Astrocytes Connect Specific Brain Regions Through Plastic Networks

Astrocytes have long been viewed as supportive glial cells, yet their ability to share metabolites and signals through gap‑junction channels is now recognized as a cornerstone of central nervous system homeostasis. Gap‑junctions, primarily composed of connexin‑43 (Cx43) and connexin‑30 (Cx30), create a syncytial web that can redistribute ions, neurotransmitters, and energy substrates across vast brain territories. Understanding the spatial layout of this web has been hampered by techniques that either disrupt native connectivity or capture only local interactions, leaving a critical gap in our knowledge of how astrocytes contribute to brain‑wide signaling.

The new study overcomes these limitations by engineering an adeno‑associated virus that expresses a Cx43‑TurboID fusion protein under a glial‑specific promoter. When incorporated into gap‑junction hemichannels, TurboID biotinylates molecules traversing the junction, allowing researchers to visualize infected astrocytes (HA‑positive) and their connected partners (streptavidin‑positive) without background noise. In vivo light‑sheet imaging of mice injected in the motor cortex, prefrontal cortex, or hypothalamus revealed highly organized, region‑specific subnetworks that are remarkably consistent across individuals. Importantly, mice lacking both Cx43 and Cx30 showed a dramatic collapse of these networks, confirming that the observed connectivity relies exclusively on astrocytic gap‑junctions rather than alternative pathways such as vascular routes.
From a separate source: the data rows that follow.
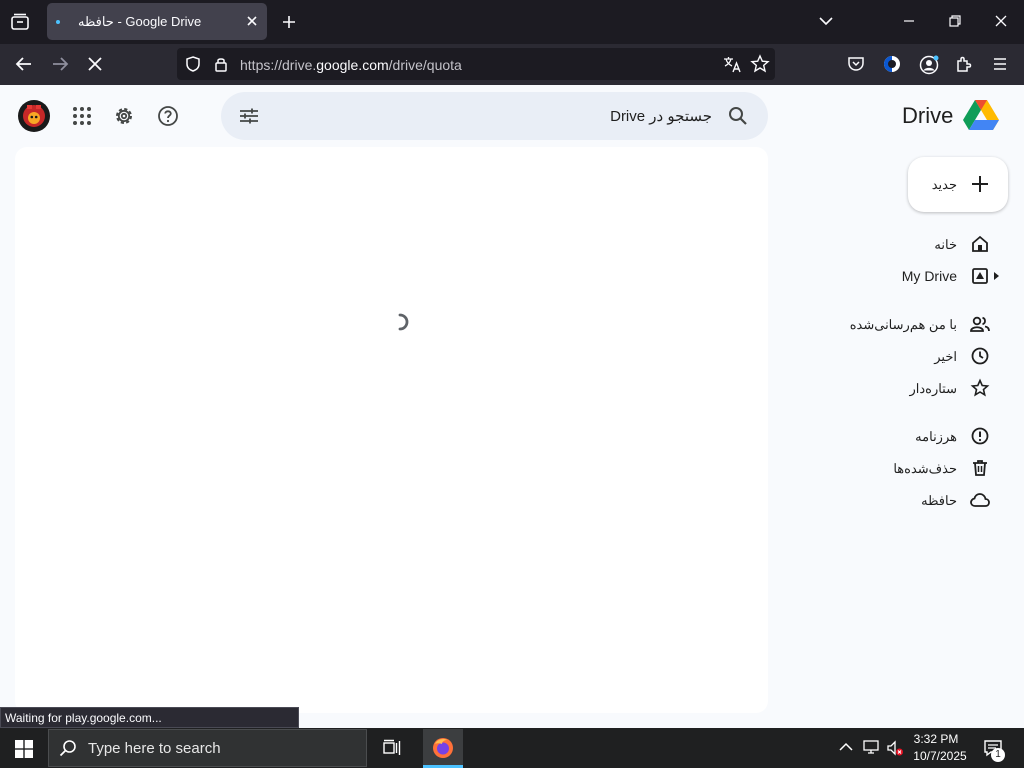 This screenshot has height=768, width=1024. What do you see at coordinates (24, 64) in the screenshot?
I see `back-icon` at bounding box center [24, 64].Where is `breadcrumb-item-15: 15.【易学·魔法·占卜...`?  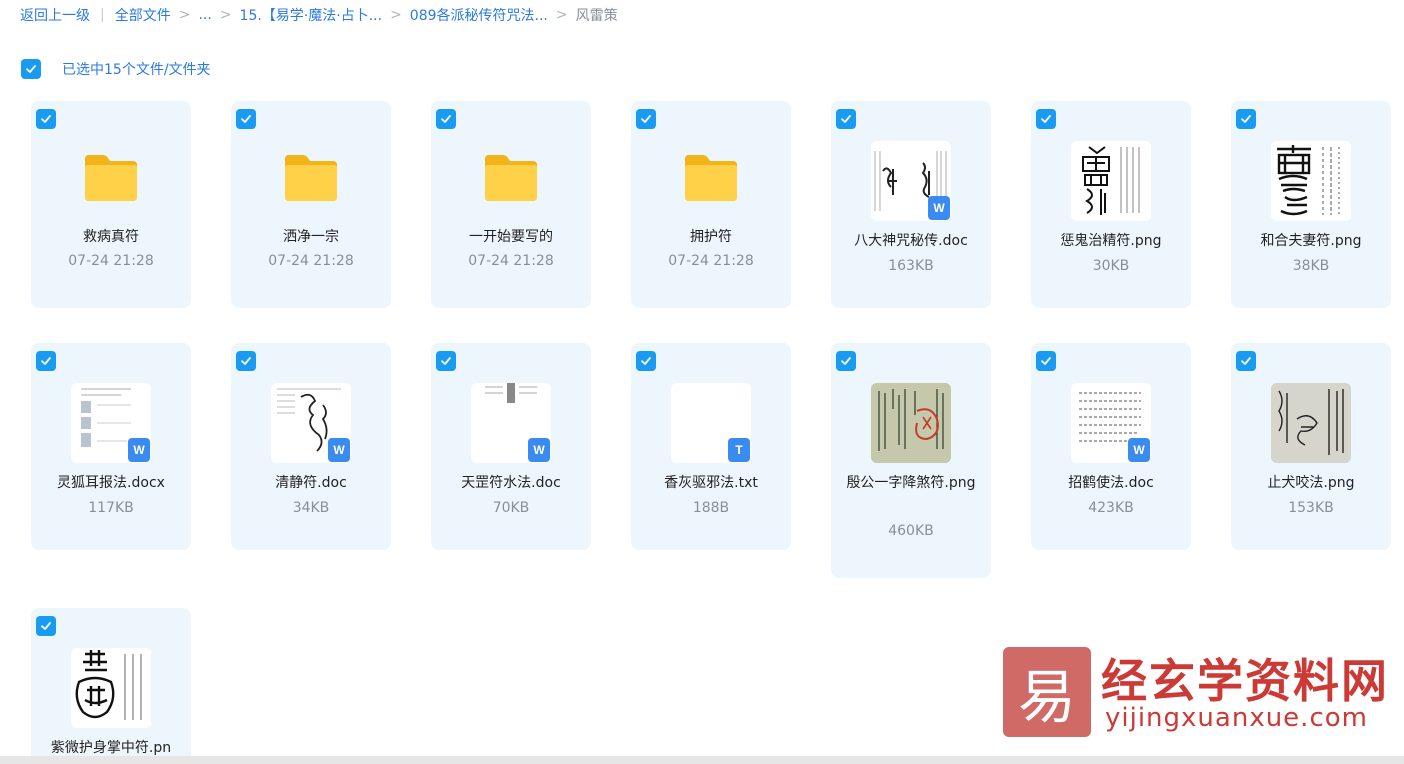
breadcrumb-item-15: 15.【易学·魔法·占卜... is located at coordinates (312, 15).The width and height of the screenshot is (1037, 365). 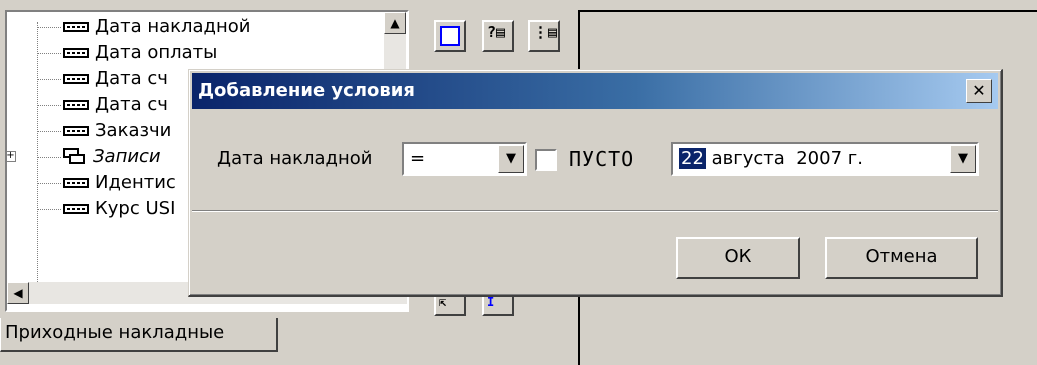 I want to click on tree-item: Идентис, so click(x=92, y=183).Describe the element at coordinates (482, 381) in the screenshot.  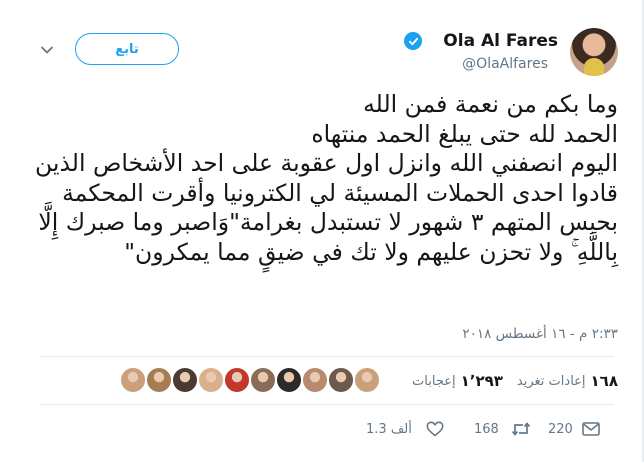
I see `likes-stat-count: ١٬٢٩٣` at that location. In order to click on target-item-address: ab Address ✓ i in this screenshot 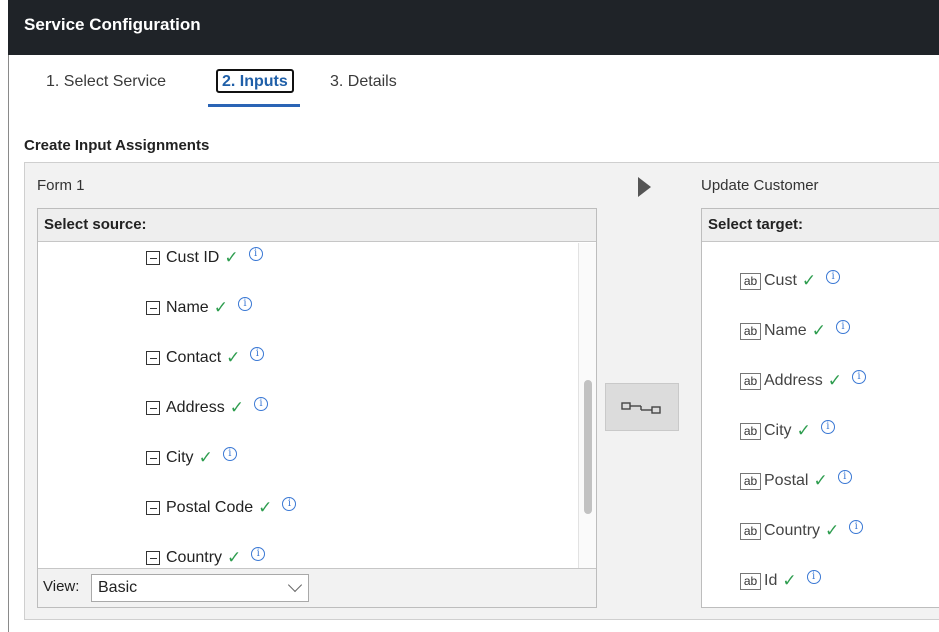, I will do `click(803, 381)`.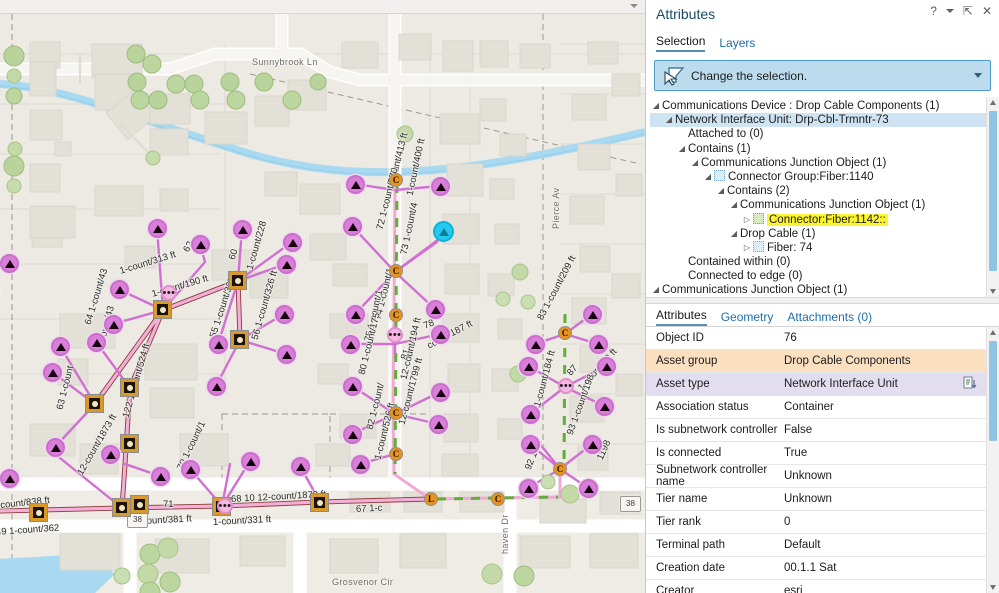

Beyond mapping, the work demonstrates functional plasticity: trimming whiskers—a classic model of sensory deprivation—significantly reduced the proportion of biotin‑labeled astrocytes in the corresponding barrel cortex. This suggests that astrocyte networks can remodel in response to experience, mirroring neuronal plasticity. The findings open new avenues for exploring how astrocytic connectivity influences learning, memory, and disease progression, and they provide a versatile tool for probing glial contributions to brain function in health and pathology.